TrojanProxy.Win32.Bobax.a (Kaspersky Lab), Exploit-DcomRpc.gen (McAfee), W32.Bobax.B (Symantec), Win32.HLLW.Mixer (Doctor Web), W32/Bobax-A (Sophos), Win32/Bobax.A.worm (RAV), WORM_BOBAX.GEN (Trend Micro), Worm/Bobax.A (Grisoft), Win32.HLLW.Bobax.A (SOFTWIN), Win32/Bobax.A (Eset)
Category: Computer Worm
active & spreading
North and South America, and some parts of Europe,Asia and Australia
17 May 2004
The W32.Bobax.A program usually targets Microsoft Windows LSASS Buffer Overrun Vulnerability. When this is successfully opened, you may see a copy of itself in your computer Windows System directory. It also tries to delete all of your computer files in your computer’s temporary folders.
W32.Bobax!gen Removal Tool
If you have Malware on your computer it will cause annoyances and will damage your system. You should either:
A. Manually remove the infected files from your computer, or
B. Automatically scan your system using trusted software
We recommend that you scan your system for malware. Our partner has a computer worm removal tool to automatically clean W32.Bobax!gen from your computer.

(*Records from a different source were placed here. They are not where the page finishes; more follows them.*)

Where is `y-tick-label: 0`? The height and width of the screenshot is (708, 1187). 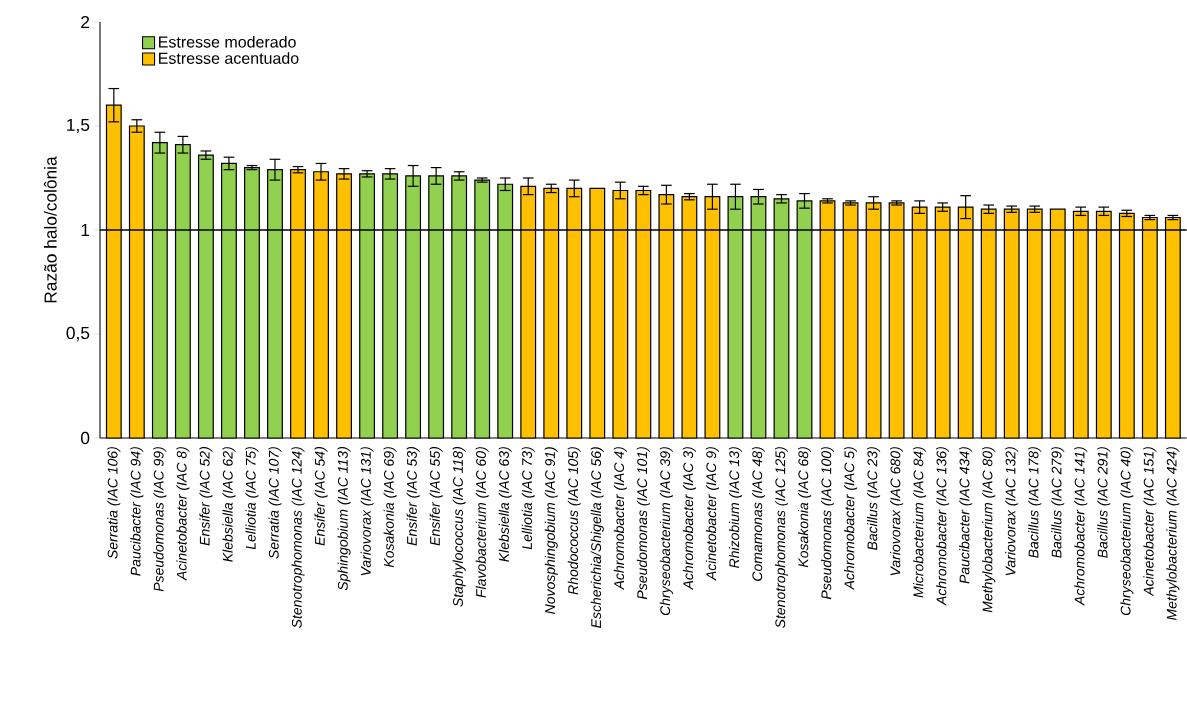
y-tick-label: 0 is located at coordinates (85, 438).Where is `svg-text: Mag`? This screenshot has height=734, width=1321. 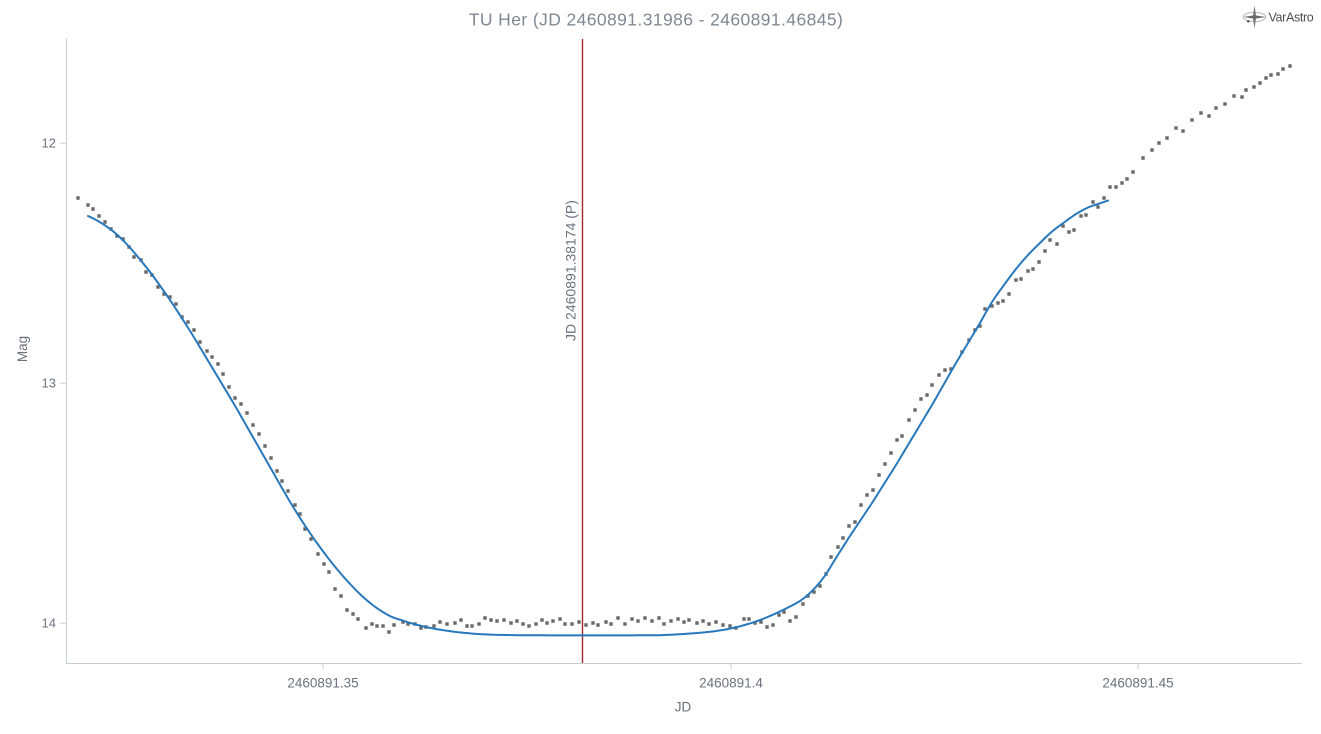 svg-text: Mag is located at coordinates (22, 349).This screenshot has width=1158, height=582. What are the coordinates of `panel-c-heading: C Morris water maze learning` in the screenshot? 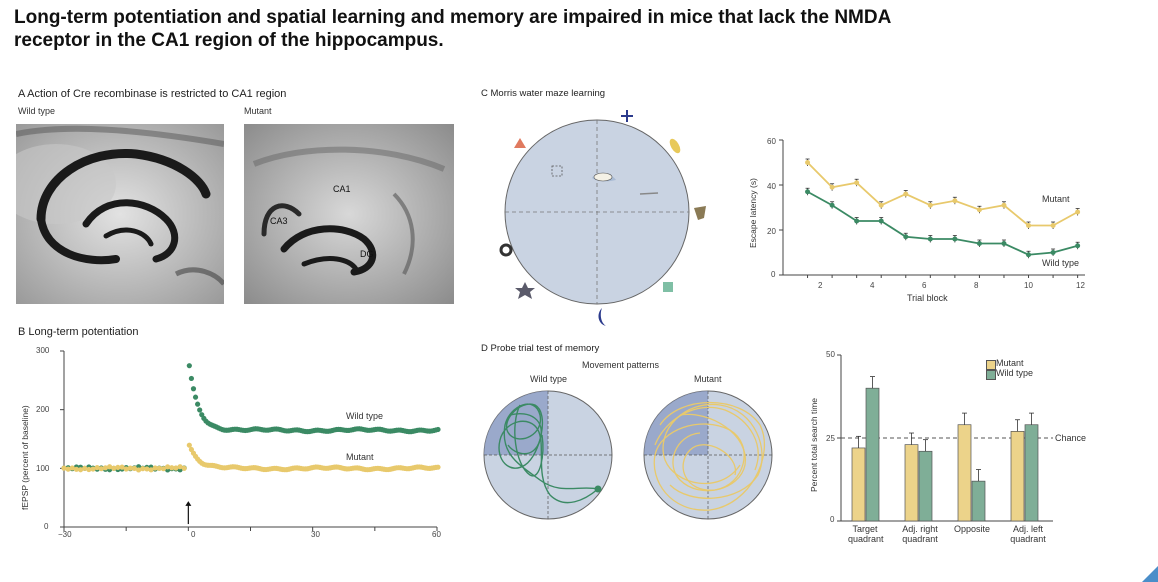 It's located at (544, 94).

More details about W32.Bobax!gen
This worm infects all Windows Operating System known today, including Windows 2000, Windows 95, Windows 98, Windows Me, Windows NT, Windows Server 2003 and Windows XP. If the worm has exploited your Microsoft Windows LSASS, the system infected will inculcate it to SVC.EXE. This worm is also known as a backdoor worm which downloads remote files, and lowers the security of the compromised computer settings. Once opened, the virus copies itself to System directory folders using different filenames. It also continuously updates itself and lets it download program spreading it consequently in the infected machine. This uses mass mailing tactics to be carried out from the victim machine. This worm causes your computer and/or laptop to crash and continuously reboot after it crashes. A message saying “LSA Shell Export Version has encountered a problem and needs to close; we are sorry for the inconvenience” is displayed. There are also buttons such as action, send error report, and don’t send buttons. If this window box appears, you may expect that your windows will automatically shut down and there is a time counter for that.
It is also a good practice to use a firewall to block all incoming connections from the Internet to services that should not be publicly available. Always protect your computer by denying all incoming connections and allow only the services you trusted and really know. Passwords creation is also a key in protecting files and programs from viruses. Auto play facility in your computer should be disabled to further prevent the automatic launching of executable files on network and removable drives. File sharing should also be turned off if it is not needed.